**Given problem**
Repeat the lines from the one containing "At what coordinates" through the end of the lines, changing "sidebar" to "side panel" and keeping everything else the same. Leave the pictures out.

**Material to process**
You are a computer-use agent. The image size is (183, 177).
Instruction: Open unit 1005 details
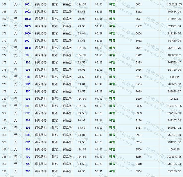click(x=28, y=26)
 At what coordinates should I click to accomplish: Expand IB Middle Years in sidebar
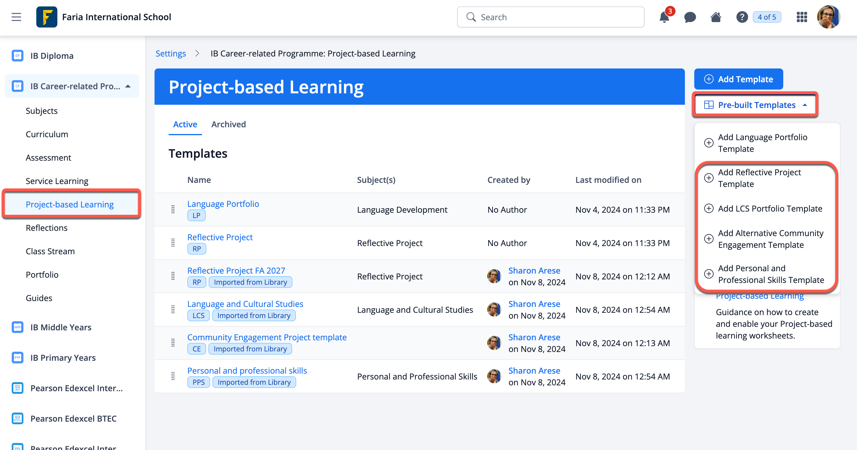[61, 327]
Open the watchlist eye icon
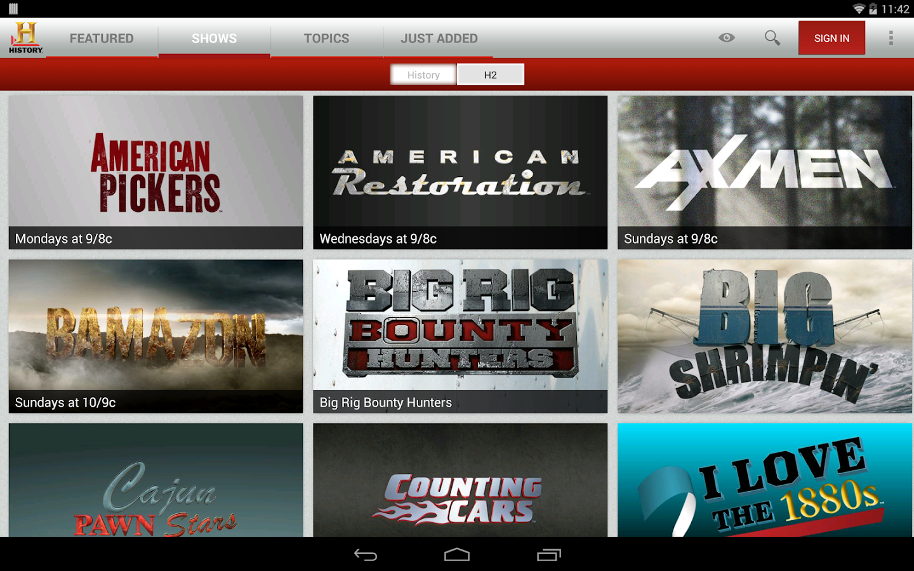Viewport: 914px width, 571px height. click(x=725, y=38)
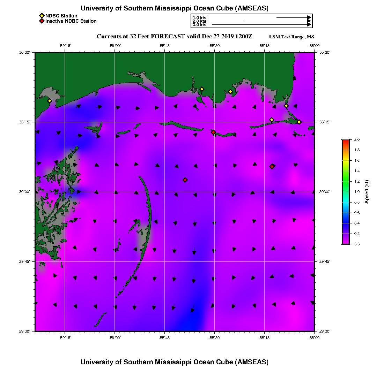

**Solution below**
 At what coordinates should I click to accomplish: Expand IB Middle Years in side panel
[61, 327]
Open the watchlist eye icon
Viewport: 914px width, 571px height. click(x=725, y=38)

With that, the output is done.